Housing space was limited so these were valuable and sold for dollars. But I also had rare glitch items that were not supposed to be in the game: an opened book (as opposed to the closed one) worth $250, some closed barrels, scattered hay and my prized possession: a pile of horse dung! I could have sold that for $400 at one point because it was so rare.
And this was back in 1998, years before the internet really went mainstream. I have no doubt that blockchain will be revolutionary today, in games and itemization. It will be much crazier than ever before
I had a character named Barad Dur on the Siege Perilous shard. GM Blacksmith. As far as I know there are still Valorite katanas and full plate sets with that name on them.
The thing I remember the most was the periodic "house drop" to clear out the servers of stuff from inactive players. They never seemed to go right.
I also remember when you could dismember a PC and lock the body parts down on the floor in your house and as you scrolled over it with the cursor it would read "The severed head of [PC name here]".
Oh yes, the PvP server!
I was into the RPing community which was huge on Catskills.

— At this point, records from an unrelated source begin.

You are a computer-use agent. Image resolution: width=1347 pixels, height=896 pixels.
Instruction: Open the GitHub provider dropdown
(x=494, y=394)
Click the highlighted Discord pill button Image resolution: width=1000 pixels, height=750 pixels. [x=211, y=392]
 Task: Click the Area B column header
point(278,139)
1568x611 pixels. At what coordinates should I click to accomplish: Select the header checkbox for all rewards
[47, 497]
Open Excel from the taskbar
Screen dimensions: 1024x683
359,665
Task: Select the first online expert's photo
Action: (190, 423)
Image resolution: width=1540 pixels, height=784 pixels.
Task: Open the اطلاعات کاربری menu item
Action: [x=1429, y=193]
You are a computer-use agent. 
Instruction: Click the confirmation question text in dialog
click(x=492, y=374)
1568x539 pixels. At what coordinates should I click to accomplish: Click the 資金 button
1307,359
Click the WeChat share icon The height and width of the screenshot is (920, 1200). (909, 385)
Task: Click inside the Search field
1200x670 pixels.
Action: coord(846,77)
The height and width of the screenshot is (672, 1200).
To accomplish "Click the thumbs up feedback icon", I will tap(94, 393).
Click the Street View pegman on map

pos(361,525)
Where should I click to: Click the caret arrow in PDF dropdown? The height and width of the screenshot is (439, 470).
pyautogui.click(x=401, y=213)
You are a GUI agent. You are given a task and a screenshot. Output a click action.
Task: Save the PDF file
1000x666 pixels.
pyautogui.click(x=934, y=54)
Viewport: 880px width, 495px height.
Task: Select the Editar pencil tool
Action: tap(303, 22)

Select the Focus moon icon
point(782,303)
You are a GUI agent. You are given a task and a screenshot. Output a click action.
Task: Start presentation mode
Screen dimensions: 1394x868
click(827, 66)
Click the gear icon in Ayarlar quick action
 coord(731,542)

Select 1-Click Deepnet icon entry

I fought the Shadowclan Orcs pretty much daily! lots of pvp in studded leather armor and crap-weapons.. much more fun than tank-mage going corp por, corp por! God I miss that game.. Never was anything quite like it, and EQ/WoW totally ruined the genre.
You mention dismembering a pc, but actually even before that you could chop up their bodyparts and cook it over a campfire and eat it :)
Devs took it out pretty soon though, haha.
OMG! I never saw that. Hell I never even heard of that that I can recall.
Yeah, that game was awesome. I get nostalgic when I see screen shots and such. I backed Richard Garriot's new game, SotA and have been unpleased to say the least. In an interview he said that his team approached EA to get the brand back but they said no. To damn bad.
Great piece, and hodl on. I would like to add MimbleWimble and bulletproofs to the list of awesome tech that is being developed for Bitcoin.
Done.
Seems like you got most of your bitcoin in the time frame I got most of mine. I think out of my cryptocurrency, bitcoin is 95% and it’s on a hardware wallet. I stopped most of my buying, however, at the end of 2016. I ran a full node in 2016 but I had technical difficulties with how I set up my virtual machine. I am better educated now. I have a full node running on a raspberry pi and I am just getting started with lightning on my desktop pc. It’s working on syncing to the testnet chain. I will work with lightning once I get a full testnet sync. The more I study bitcoin, the more I like it. Its going to have the best use cases by the end of 2019. There are currently 2000 alts. Next year lots of them will be delisted from exchanges.
I do have Zap but since most of my time is on a computer at work behind an enterprise level firewall . . . well, let's just say I can't experiment with it.
As to the alts, I am so sick of seeing just how much stupid people will buy into.
I HODL. Great sentiment. I'm learning this philosophy as I first started on some bad habits on my Crypto journey. This post definately has some sentient thoughts that I can say I went through as well. But in the end the correct path to bringing this technology and the world to a more reasonable place is growing it and HODDLING! resteemed
Well thank you rafterman. I appreciate that.